Eolo discovers that Mawat’s father is being held prisoner in the dungeons of the Raven Tower. He also discovers that Strength and Patience has been used by the Raven to supply the power needed to fulfill the Raven's promises to protect Vastai. In the many years since the end of the war, the Raven’s power has secretly been weakening.

Mawat, believing he is serving the Raven, inadvertently frees Strength and Patience from the mechanism the Raven had used to extract its power. The continued existence of Strength and Patience, an Ard Vusktian god, in contradiction of the statement the Raven made, slowly drained the Raven of power. It is revealed that the Raven ceased to exist just before the story begins.

Mawat is then framed for murdering a high-ranking politician. A flood causes a dysentery outbreak, and a hostile army is advancing through Iraden, revealing that the Raven is no longer able to protect Vastai. Mawat kills Hibal, thinking this human sacrifice will strengthen the Raven; however, since the Raven is dead, it instead gives power to Strength and Patience. Mawat is then killed by the snake god. Strength and Patience says, "I will kill the Snake god, protect Eolo, and leave Vastai to its fate."

As the story ends, an armada, coming from the far north, bent on destroying Vastai, is just coming into sight on the far horizon.

==Style==
Strength and Patience describes its existence through first person narrative. It describes Eolo in the second person. This allows the reader to see the thoughts of Strength and Patience, while Eolo is only described from an external perspective. Thus, though we can see Eolo's actions, the reader is blind to his internal monologue. The contrast between the two styles invites the reader to consider whether Strength and Patience is omitting important details. Many of Strength and Patience's statements are written in the subjunctive mood or are framed as rumors.

==Background==
The Raven Tower is a loose retelling of Hamlet by William Shakespeare. While Strength and Patience's narration is original, the plot which takes place inside Vastai parallels the plot of the original Shakespearean story. Mawat serves as the analogue for Hamlet, while his loyal retainer Eolo serves as Horatio. Other similarities include the presence of a woman named Tikaz, who embodies some of the characteristics of Ophelia.
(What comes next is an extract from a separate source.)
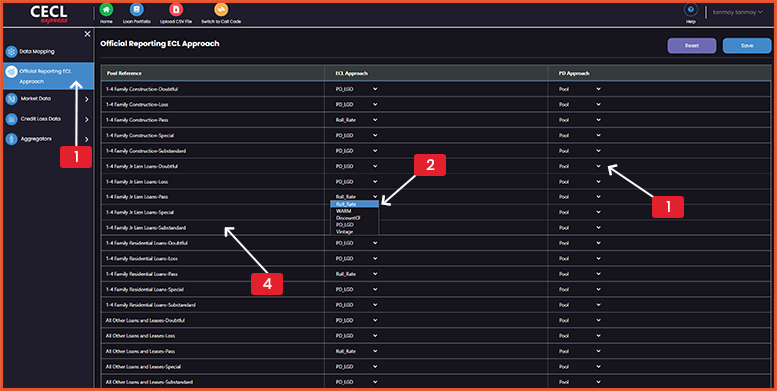Select WARM from the open dropdown list

354,211
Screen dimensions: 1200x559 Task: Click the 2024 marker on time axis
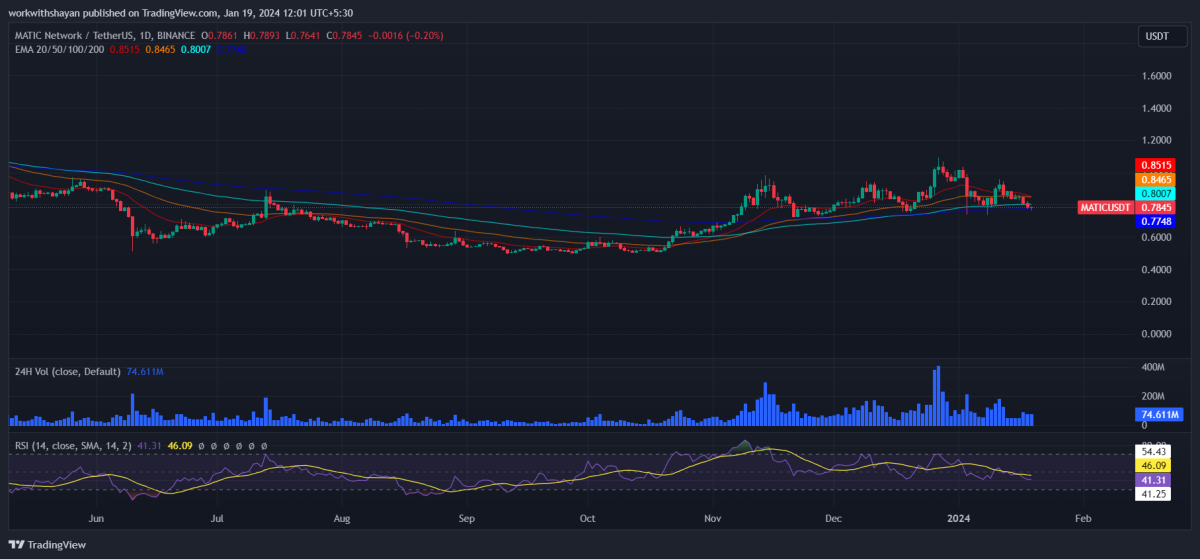tap(957, 519)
Despite the similarities to Shakespeare's plot, a reviewer for Tor.com found that the presence of multiple gods in the story "reweaves the fabric of Shakespeare’s play into cloth of a different colour entirely."

==Reception==
The novel received acclaim from critics. Kirkus Reviews gave a positive review, praising its "philosophical musings about politics, power, and revenge" and applauding its depth despite a relatively short page count for a fantasy novel. A reviewer for The Guardian called it "groundbreaking" and "a gripping tale of intrigue and politics". A reviewer for NPR praised its exploration of the political system of Vastai, as well as the contrast between the narratives of the human characters and the gods. Reviews for Locus magazine praised the story's originality despite its use of familiar building blocks. The review called it "a thoughtful reimagining of a genre, a re-examination featuring... variations, inversions, and overturned expectations." The book was also praised by a reviewer from Spectrum Culture for its inclusion of a well-written transgender lead character in a genre that has not historically been kind to queer characters.

The Raven Tower was shortlisted for the 2020 Hugo Award for Best Novel; however, Leckie chose to withdraw it from the ballot, on the grounds that her works had already been Best Novel finalists on four occasions, and she felt that there had been many works by other authors in 2019 which were equally deserving of the nomination.